3. The quicksort code you gave us in class doesn't handle the i and j walking out of bounds. What should I do? Answer: Modify the code to handle that case. Note that it doesn't handle the case where the pivot element is duplicated - you'll need to handle that too!
4. I want to display array ar while debugging, but there is no ar.toString(). Do I need to write my own method to print the array? Answer: No. Instead, call Arrays.toString(ar)

Deliverables and grading outline

1. (30 pts) Binary Heaps and heapsort, as discussed in that specification. Copy BinaryHeap into this project (you may submit one implementation per pair) and commit it to the repo. 

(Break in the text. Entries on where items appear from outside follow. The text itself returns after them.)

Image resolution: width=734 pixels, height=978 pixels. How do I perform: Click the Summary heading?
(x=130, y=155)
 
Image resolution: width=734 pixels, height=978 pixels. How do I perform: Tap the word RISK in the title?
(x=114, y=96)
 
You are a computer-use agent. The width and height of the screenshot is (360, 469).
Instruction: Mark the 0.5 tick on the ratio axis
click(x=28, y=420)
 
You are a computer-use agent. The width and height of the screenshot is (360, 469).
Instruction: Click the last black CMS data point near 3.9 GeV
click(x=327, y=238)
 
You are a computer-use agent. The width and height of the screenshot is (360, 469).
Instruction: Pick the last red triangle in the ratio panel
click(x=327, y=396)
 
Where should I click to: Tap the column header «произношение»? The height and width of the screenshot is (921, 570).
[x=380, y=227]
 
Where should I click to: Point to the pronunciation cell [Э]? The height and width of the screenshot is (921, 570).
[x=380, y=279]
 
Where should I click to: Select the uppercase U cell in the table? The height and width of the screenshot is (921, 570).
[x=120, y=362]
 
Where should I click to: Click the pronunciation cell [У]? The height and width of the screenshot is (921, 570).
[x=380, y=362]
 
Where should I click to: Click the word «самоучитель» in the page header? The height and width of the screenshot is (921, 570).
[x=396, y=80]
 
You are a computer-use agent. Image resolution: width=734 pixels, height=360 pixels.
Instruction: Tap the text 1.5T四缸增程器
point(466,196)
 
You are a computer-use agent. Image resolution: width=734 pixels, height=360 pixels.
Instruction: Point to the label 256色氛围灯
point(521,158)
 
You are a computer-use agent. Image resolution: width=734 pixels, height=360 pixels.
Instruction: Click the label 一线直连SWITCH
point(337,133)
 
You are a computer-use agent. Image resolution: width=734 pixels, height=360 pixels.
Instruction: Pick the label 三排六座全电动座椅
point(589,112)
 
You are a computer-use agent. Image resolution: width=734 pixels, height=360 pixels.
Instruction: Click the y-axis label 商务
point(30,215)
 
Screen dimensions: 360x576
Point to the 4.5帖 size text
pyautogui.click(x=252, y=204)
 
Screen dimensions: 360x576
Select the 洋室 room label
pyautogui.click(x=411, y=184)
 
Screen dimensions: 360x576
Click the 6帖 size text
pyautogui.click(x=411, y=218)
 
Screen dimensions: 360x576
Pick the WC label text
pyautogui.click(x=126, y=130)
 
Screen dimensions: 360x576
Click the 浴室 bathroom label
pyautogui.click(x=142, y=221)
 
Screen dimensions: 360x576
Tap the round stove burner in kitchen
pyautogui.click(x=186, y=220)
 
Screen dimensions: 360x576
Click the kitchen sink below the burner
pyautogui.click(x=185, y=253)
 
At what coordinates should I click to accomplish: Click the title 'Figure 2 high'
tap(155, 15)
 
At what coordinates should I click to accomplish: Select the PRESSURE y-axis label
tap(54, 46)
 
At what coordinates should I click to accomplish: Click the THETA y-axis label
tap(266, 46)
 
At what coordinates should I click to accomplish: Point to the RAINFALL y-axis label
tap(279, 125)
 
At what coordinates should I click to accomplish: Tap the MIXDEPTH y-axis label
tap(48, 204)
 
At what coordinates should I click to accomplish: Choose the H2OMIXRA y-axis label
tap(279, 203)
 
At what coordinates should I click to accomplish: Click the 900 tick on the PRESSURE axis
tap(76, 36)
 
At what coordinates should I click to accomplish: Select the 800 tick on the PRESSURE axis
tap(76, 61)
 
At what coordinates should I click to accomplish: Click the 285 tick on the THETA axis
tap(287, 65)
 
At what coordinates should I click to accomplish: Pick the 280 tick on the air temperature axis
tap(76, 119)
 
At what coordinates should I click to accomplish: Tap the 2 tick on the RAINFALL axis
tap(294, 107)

2. (20 pts) Code for your other sorts, and your timing code. Each sort you provide (heapsort, skiplistsort, quicksort) should be a method the appropriate class (so BinaryHeap has a sort() method), and committed to the repo. For quicksort, sort() can be static since you don't need an instance of the class.
3. (20 pts) A writeup giving a 2D table of sort times (sort vs. data). Discuss the performance of each algorithm. Did all of them run fine? Were there any memory issues? Which was fastest for each type of array? Was anything surprising or did you expect this? From what you know, try to explain what you see. Use the document here Analysis.docx as a template.